Il movimento ambientalista ha visto scendere in piazza in tutto il mondo milioni di persone, soprattutto studenti: tantissimi giovani hanno compreso l’importanza di lottare per esprimere il proprio dissenso. Ma l’urgenza della situazione richiede un passo in più: è necessario raggiungere obiettivi concreti senza perdere di vista l’obiettivo generale, cioè l’abbattimento del sistema capitalistico che causa la devastazione ambientale. Per questo riteniamo sbagliato il fatto che il movimento Fridays for future in molte città consideri come suoi «alleati» i governanti locali (sindaci e amministratori), i quali a parole si dicono a difesa dell’ambiente, mentre continuano a difendere e finanziare le imprese che inquinano e cementificano. Lo stesso succede anche sul terreno nazionale: il governo Conte-due ha approvato un vergognoso e ipocrita «decreto sul clima» che introduce una inutile tassa sulla plastica che graverà solo sulle spalle dei lavoratori e delle masse povere, mentre contemporaneamente premia con nuovi finanziamenti indiretti («incentivi») le grandi aziende che in questi anni sono state le principali responsabili dell’inquinamento, Fca (ex Fiat) in testa. Queste aziende non solo sono chiamate a pagare per i loro crimini, ma, col pretesto della «green economy», vengono premiate con nuovi profitti!
È importante che il movimento ambientalista comprenda che i suoi alleati non sono i padroni o le istituzioni, bensì i lavoratori, ossia le persone al centro della produzione capitalista, che devasta contemporaneamente l’ambiente e le loro condizioni di salute e di vita.

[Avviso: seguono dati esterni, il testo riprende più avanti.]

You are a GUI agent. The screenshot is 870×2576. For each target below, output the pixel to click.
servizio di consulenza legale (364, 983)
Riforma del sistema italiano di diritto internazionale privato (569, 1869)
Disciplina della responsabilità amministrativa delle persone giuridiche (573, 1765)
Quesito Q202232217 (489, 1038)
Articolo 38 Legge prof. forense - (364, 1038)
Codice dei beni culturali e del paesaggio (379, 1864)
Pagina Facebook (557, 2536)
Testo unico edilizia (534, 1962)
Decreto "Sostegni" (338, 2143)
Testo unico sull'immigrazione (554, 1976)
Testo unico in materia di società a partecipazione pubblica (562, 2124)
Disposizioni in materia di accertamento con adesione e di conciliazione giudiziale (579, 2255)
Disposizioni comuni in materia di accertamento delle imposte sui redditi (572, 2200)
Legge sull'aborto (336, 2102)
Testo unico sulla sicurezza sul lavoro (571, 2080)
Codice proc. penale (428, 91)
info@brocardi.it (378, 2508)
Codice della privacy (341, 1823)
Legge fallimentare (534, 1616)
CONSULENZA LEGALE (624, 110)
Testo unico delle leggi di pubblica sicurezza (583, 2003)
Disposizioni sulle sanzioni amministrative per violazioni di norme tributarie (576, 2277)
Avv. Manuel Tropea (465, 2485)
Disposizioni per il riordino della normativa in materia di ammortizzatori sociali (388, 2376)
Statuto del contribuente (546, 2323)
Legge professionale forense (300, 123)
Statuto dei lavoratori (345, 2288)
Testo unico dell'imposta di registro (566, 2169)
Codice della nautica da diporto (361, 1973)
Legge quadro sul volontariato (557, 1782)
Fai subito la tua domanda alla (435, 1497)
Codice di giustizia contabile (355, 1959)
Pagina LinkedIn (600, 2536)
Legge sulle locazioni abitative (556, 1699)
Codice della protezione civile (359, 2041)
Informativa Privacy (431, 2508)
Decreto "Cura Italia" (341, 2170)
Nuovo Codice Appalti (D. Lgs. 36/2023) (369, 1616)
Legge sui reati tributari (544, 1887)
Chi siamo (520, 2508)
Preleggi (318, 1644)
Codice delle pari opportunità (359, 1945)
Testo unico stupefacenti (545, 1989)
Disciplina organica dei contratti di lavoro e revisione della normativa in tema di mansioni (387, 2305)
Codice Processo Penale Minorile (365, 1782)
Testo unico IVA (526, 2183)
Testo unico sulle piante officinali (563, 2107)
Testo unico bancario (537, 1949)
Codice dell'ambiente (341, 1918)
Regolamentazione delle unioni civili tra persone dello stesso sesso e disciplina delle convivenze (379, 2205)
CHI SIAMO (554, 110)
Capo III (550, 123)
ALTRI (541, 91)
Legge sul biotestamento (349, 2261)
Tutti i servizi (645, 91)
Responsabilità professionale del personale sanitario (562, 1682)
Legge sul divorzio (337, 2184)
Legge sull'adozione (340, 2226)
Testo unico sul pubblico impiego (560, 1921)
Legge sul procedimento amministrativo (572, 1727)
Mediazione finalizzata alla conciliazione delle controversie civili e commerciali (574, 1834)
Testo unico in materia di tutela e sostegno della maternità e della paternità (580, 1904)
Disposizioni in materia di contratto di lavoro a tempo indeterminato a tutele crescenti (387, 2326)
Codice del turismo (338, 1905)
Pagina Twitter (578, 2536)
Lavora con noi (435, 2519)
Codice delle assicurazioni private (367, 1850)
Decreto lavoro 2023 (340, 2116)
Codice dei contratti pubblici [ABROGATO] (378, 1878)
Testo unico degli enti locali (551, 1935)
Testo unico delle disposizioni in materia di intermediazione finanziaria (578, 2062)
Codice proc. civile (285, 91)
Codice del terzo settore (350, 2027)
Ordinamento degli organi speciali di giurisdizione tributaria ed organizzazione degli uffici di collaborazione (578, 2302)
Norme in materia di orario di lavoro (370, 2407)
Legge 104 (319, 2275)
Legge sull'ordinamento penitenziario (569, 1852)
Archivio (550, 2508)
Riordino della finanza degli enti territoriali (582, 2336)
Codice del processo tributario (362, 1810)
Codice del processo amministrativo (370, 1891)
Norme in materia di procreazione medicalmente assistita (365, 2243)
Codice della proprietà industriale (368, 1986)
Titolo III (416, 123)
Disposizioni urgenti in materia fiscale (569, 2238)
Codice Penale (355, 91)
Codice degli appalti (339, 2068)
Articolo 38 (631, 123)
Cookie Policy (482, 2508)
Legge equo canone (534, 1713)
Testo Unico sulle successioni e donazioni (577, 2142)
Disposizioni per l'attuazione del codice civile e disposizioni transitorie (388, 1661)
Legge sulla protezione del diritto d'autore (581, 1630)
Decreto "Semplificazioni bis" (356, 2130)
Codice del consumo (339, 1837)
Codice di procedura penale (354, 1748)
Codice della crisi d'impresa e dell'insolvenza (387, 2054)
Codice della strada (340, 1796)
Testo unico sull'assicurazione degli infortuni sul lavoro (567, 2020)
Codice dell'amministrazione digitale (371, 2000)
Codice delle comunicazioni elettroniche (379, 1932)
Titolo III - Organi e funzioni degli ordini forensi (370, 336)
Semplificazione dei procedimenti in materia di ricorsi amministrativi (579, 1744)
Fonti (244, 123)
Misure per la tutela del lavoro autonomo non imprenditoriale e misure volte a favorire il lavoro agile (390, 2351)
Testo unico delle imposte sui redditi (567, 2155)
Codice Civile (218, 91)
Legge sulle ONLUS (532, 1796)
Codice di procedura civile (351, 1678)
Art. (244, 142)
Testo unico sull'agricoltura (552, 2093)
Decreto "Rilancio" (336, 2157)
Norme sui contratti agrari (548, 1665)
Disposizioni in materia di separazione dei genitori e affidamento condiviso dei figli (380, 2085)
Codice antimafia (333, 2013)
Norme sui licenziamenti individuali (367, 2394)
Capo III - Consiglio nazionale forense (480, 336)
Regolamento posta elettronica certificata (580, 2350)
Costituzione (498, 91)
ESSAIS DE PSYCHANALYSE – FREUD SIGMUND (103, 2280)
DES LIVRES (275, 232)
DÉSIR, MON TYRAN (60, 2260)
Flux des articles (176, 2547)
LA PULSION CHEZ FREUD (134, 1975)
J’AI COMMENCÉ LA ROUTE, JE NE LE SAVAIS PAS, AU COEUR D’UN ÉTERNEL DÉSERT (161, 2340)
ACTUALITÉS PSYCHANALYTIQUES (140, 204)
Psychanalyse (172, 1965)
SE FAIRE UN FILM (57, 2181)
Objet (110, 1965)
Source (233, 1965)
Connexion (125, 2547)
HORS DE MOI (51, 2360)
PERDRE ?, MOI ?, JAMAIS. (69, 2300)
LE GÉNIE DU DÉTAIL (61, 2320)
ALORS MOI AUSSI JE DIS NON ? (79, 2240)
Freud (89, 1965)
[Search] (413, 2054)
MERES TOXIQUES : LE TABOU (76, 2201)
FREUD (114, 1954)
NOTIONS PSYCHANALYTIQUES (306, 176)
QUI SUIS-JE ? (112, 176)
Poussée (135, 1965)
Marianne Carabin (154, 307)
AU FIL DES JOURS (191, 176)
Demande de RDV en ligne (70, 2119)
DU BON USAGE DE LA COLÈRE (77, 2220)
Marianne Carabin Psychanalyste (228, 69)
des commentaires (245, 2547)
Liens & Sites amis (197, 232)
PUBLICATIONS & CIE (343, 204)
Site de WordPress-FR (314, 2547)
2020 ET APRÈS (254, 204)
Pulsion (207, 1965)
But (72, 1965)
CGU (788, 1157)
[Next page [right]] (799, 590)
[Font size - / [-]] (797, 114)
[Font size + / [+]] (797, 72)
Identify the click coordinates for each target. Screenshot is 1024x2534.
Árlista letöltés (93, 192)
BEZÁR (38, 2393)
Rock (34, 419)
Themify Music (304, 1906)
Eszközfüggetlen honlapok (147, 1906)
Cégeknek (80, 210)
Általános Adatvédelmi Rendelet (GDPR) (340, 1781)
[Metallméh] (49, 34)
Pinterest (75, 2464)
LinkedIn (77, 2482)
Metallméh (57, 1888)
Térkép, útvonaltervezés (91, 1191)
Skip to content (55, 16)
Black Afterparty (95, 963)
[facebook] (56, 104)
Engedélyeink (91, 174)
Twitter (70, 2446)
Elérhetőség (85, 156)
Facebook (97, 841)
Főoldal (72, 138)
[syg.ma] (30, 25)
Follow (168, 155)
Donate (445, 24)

È necessario unirci a loro per acquisire più forza e per avanzare la nostra alternativa a questa società sull’orlo del baratro.
Il nostro spazio di azione e propagande deve essere quindi anche davanti alle fabbriche: da questo punto di vista, giudichiamo positivamente l’appello a costruire uno sciopero generale in occasione della giornata internazionale a difesa del clima del 27 settembre (appello rimasto disatteso da parte di tante burocrazie sindacali).
Per portare avanti questa lotta è necessario che il movimento si strutturi sulla base di assemblee locali che abbiano una reale influenza sul livello nazionale di Fridays for future, assemblee in cui si discuta degli obiettivi e delle forme della lotta, e in cui si arrivi a decisioni democratiche tramite la partecipazione degli attivisti di base. Ecco il programma che come comunisti proponiamo al movimento: le grandi compagnie, in particolare quelle energetiche e petrolifere, le miniere e le banche, devono essere nazionalizzate e le loro risorse messe sotto il controllo dei lavoratori e della popolazione e al servizio di una promozione delle energie rinnovabili; il sistema dei trasporti va trasformato, sviluppando un'ampia rete pubblica e gratuita che sostituisca il modello basato sull'uso prevalente di auto private; è necessaria un’ampia riforestazione e la protezione della biodiversità. Sono alcune delle prime misure, ma è necessario soprattutto porre fine all’anarchia della produzione capitalista, in cui la produzione è basata solo sulla realizzazione del profitto.
La lotta per salvare il pianeta è appena iniziata, ma il tempo stringe: solo un’economia socialista, pianificata sulla base delle esigenze reali delle masse popolari, può salvarci!
 
ROVESCIAMO IL CAPITALISMO PER SALVARE IL PIANETA!